REQUIRED TASK:
In the bssm non-linear models vignette, what constant carrying capacity does the logistic growth example use?

PROVIDED PASSAGE:
Non-linear models with bssm

Introduction

This vignette shows how to model general non-linear state space models with bssm. The general non-linear Gaussian model in bssm has following form:

\[ y_t = Z(t, \alpha_t, \theta) + H(t, \alpha_t, \theta)\epsilon_t,\\ \alpha_{t+1} = T(t, \alpha_t, \theta) + R(t, \alpha_t, \theta)\eta_t,\\ \alpha_1 \sim N(a_1(\theta), P_1(\theta)), \] with \(t=1,\ldots, n\), \(\epsilon_t \sim N(0,\textrm{I}_p)\), and \(\eta \sim N(0,\textrm{I}_k)\). Here vector \(\theta\) contains the unknown model parameters.

As some of the model matrices may depend on the current state \(\alpha_t\), constructing for example \(T(t,\alpha_t,\theta)\) by calling user-defined R function is not feasible, as this should be done repeatedly within the particle filter which would negate the benefits of the whole C++ implementation of the particle filter and Markov chain Monte Carlo. Therefore the functions \(T(\cdot)\), \(H(\cdot)\), \(T(\cdot)\), \(R(\cdot)\),\(a_1(\cdot)\), \(P_1(\cdot)\), as well as functions defining the Jacobians of \(Z(\cdot)\) and \(T(\cdot)\) and the prior distribution for \(\theta\) must be defined by user as a external pointers to C++ functions. For the log-density of theta, we can call R’s own C-level density functions, for example `R::dnorm`` (see the template for an example).

As an example, a logistic growth model of form \[ y_t = p_t + \epsilon_t,\\ p_{t+1} = K p_t \frac{\exp(r_t dt)}{K + p_t (\exp(r_tdt ) - 1)} + \xi_t,\\ r_t = \frac{\exp{r'_t}}{1 + \exp{r'_t}},\\ r'_{t+1} = r'_t + \eta_t, \] with constant carrying capacity \(K = 500\), initial population size \(p_1 = 50\), initial growth rate on logit scale \(r'_1 = -1.5\), \(dt = 0.1\), \(\xi \sim N(0,1)\), \(\eta \sim N(0,0.05)\), and \(\epsilon \sim N(0, 1)\).

Let’s first simulate some data, with \(\sigma_r=\sigma_p=0\):

set.seed(1)

p1 <- 50 # population size at t = 1
K <- 500 # carrying capacity
H <- 1 # standard deviation of obs noise
R_1 <- 0.05 # standard deviation of the noise on logit-growth
R_2 <- 1 # standard deviation of the noise in population level
#sample time
dT <- .1

#observation times
t <- seq(0.1, 30, dT)

DATASET EXCERPTS:

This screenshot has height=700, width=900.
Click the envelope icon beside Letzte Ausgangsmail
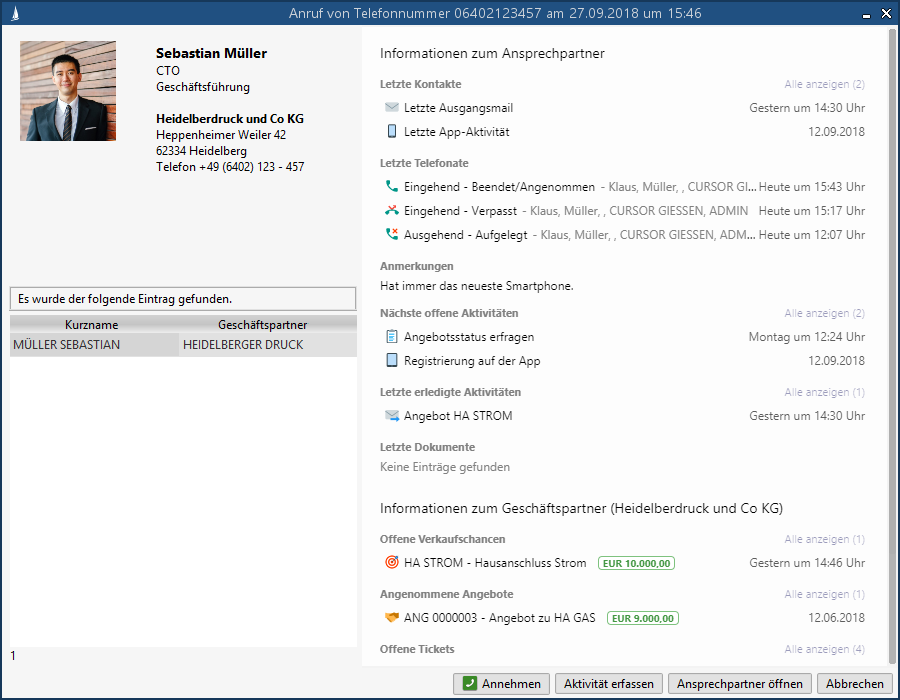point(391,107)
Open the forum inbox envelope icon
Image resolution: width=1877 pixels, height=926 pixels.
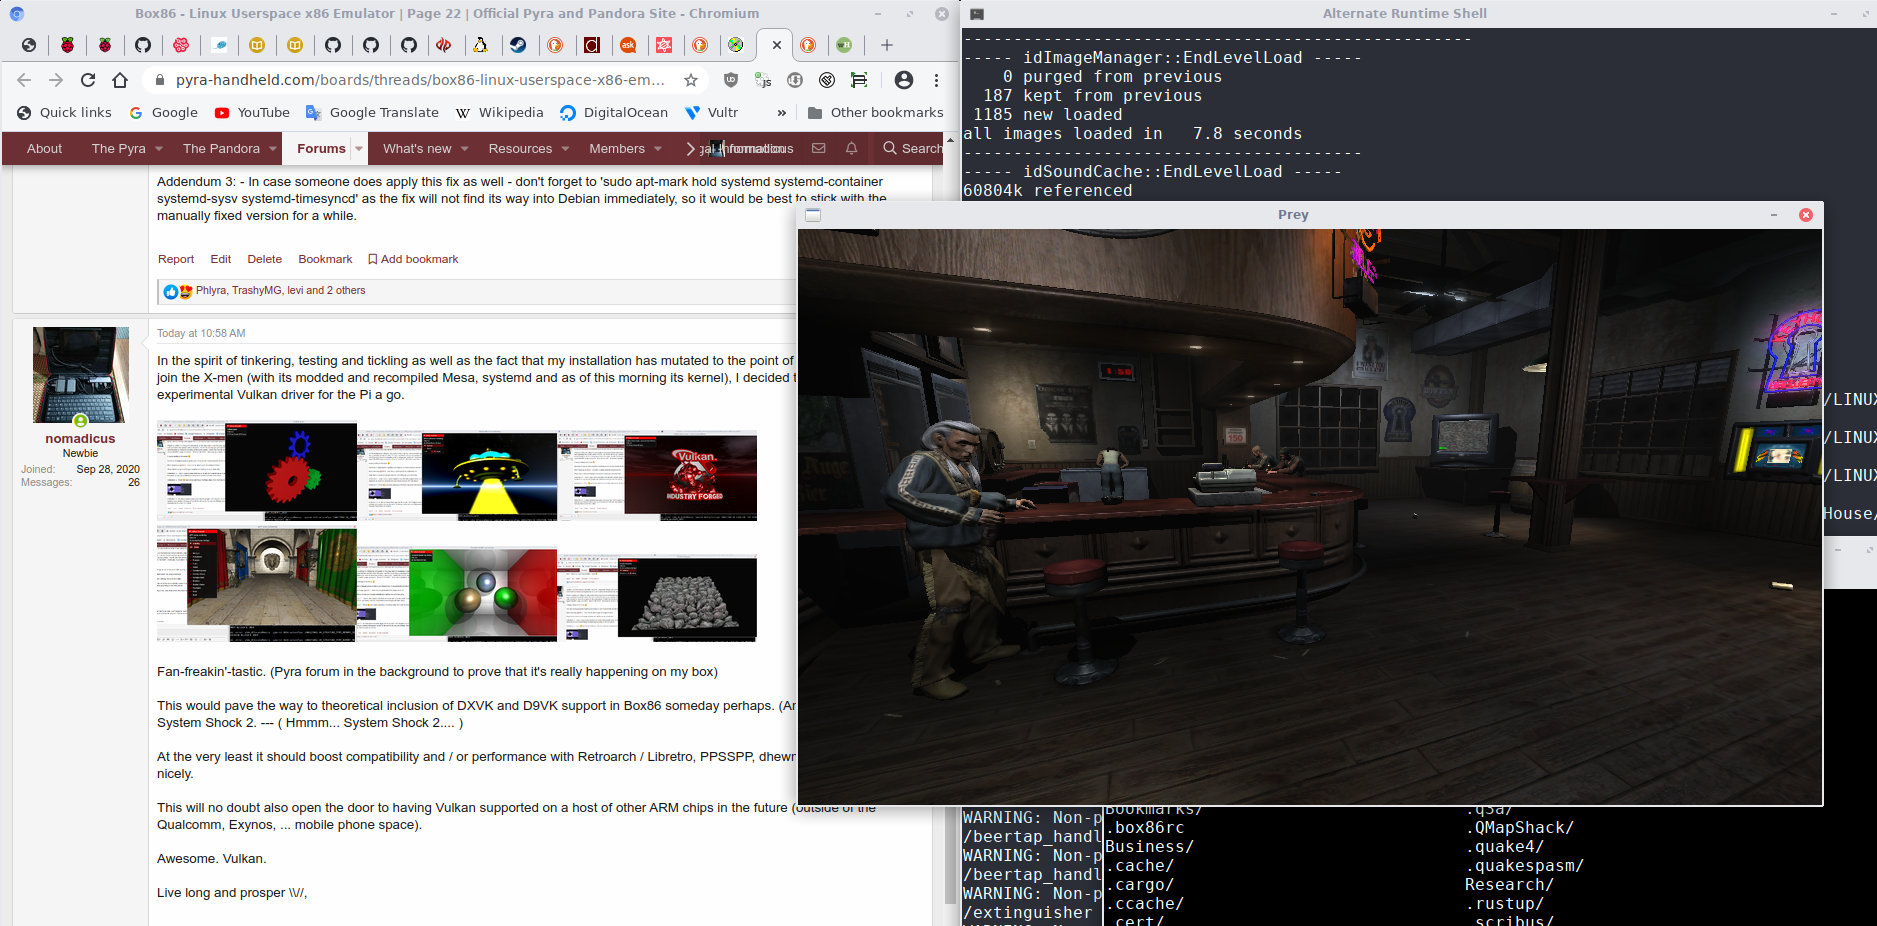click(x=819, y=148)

CORRECT OUTPUT:
K = 500